Fifteen months on and we still get excited when we receive our weekly email from Gousto telling us it’s time to log into the app and pick our recipes for the next week – showing what a big part our lives cooking has become.
And we’re not the only ones taking advantage of these types of services. Last year, it was reported that five million recipe kit meals were ordered every month in the UK.
This year the number is only set to rise, especially given the current climate. More and more shoppers are turning to meal-box delivery companies to help feed themselves and their families during lockdown.
Cooking made easy
In the UK, we’re absolutely obsessed with cooking programmes – think Bake Off and Master Chef – with shows like these inspiring us to recreate ever-more exotic meals.
But the question remains: how does anyone in a full-time job have time for that?
This isn’t just about planning meals; it’s also about finding the time to go to the shops to source the right ingredients.
Whereas the only effort you need to put in with a recipe box is the (short) amount of time it takes to put in your order for your meals online, unpacking the ingredients and following simple step-by-step cooking instructions.
It’s exactly what Gousto founder, Timo Boldt, had on his mind when he conceived Gousto in 2012.

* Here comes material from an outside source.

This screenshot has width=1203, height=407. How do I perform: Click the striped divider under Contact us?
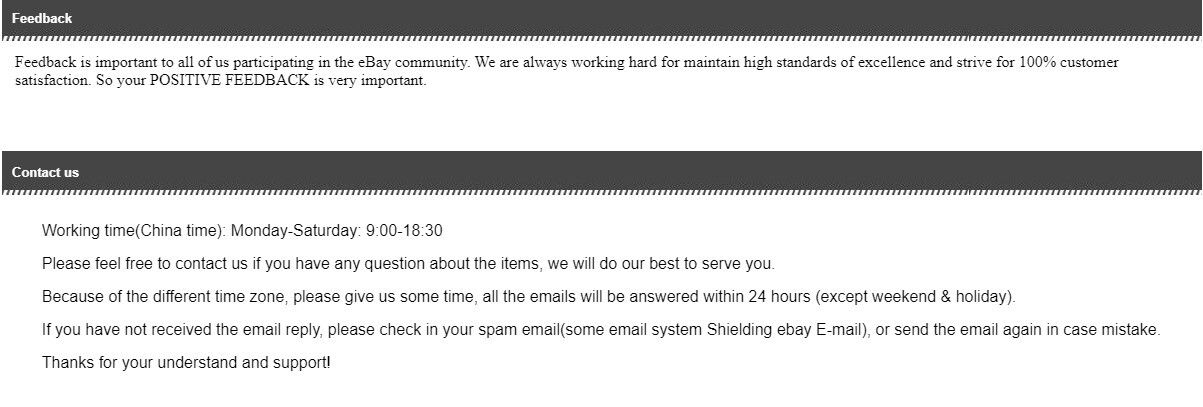[600, 191]
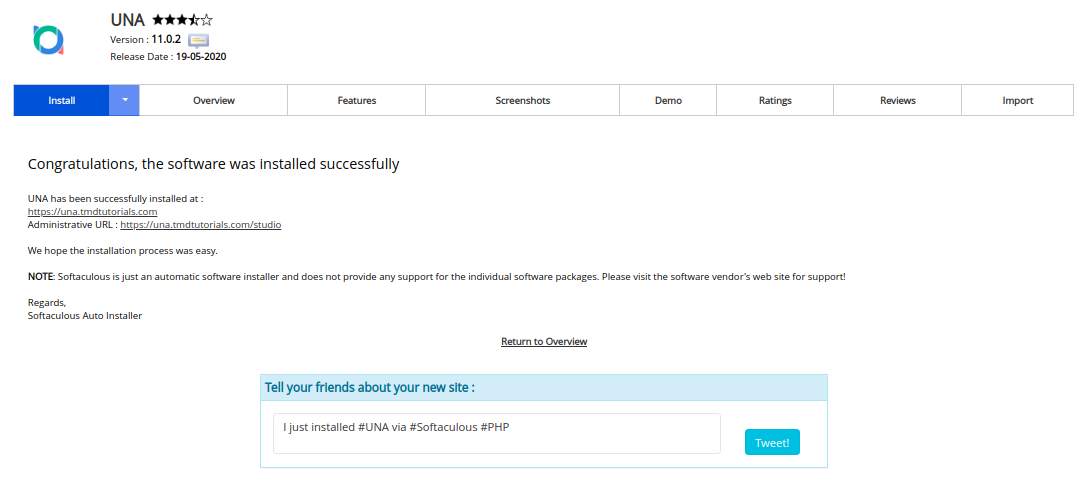1085x488 pixels.
Task: Open the Features tab
Action: [x=357, y=100]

Working long hours in London (which most of us can relate to) at a Goldman Sachs-spin off hedge fund, Timo longed for a convenient and easy way to cook and eat decent meals at home.
After researching the issue, he realised this was a common challenge for many workers across the capital.

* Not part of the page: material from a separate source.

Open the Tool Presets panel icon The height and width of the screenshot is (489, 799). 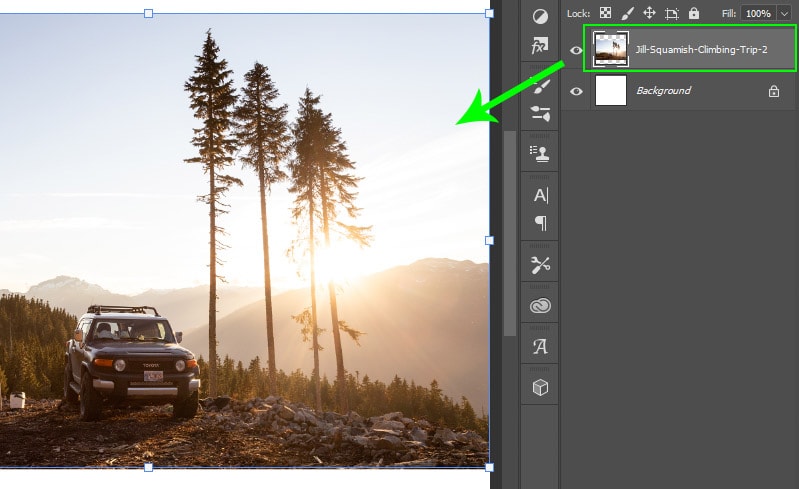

Gousto provides customers with meal kit boxes delivered directly to their door, including easy-to-follow recipes and ready-measured fresh ingredients.
Like many others on the market now – including HelloFresh and Mindful Chef – Gousto aims to help time-poor people enjoy dinner times again, whilst also reducing waste.
A more sustainable meal
While it’s clear recipe box subscription services offer multiple benefits to the modern consumer, many question how sustainable food delivery kits are.
Delivery services obviously have some clear positives – specifically around helping to reduce the mountains of food waste that goes into landfills each year. And they’re confirmed to be more environmentally friendly than the average trip to the grocery store.
Indeed, the Waste and Resources Action Programme (WRAP) estimated that annual food waste within the UK in 2019 came in at around 9.5 million tonnes in 2018.
When assessing the food waste of meal kits against grocery shopping, a University of Michigan research team found that meal kits provided much more accurate portions of food for the same meal. This alone can drastically reduce a households’ food waste and carbon emissions.
Meal kits have, however, come under fire over the excessive use of packaging in their boxes. This has prompted a handful of services to introduce more sustainable materials into their kits.
And here again, Gousto is a great example – it announced earlier this year that it had met its pledge to reduce plastic from its meal kit boxes by 50%.
A resurgence in home cooking
There’s no denying that meal kits are revolutionising dinnertimes for the masses. Gousto alone is currently delivering 4 million meals to 380,000 UK households each month
And at a time when shopping in supermarkets has become a more complicated affair, delivery boxes are providing an all-important lifeline for many.
Within the current context, it will be interesting to see what the long-term impact will be on consumer attitudes towards meal kits and home cooking generally post-pandemic.
There are already predictions around a resurgence of home cooking – but only time will tell what the future of cooking brings.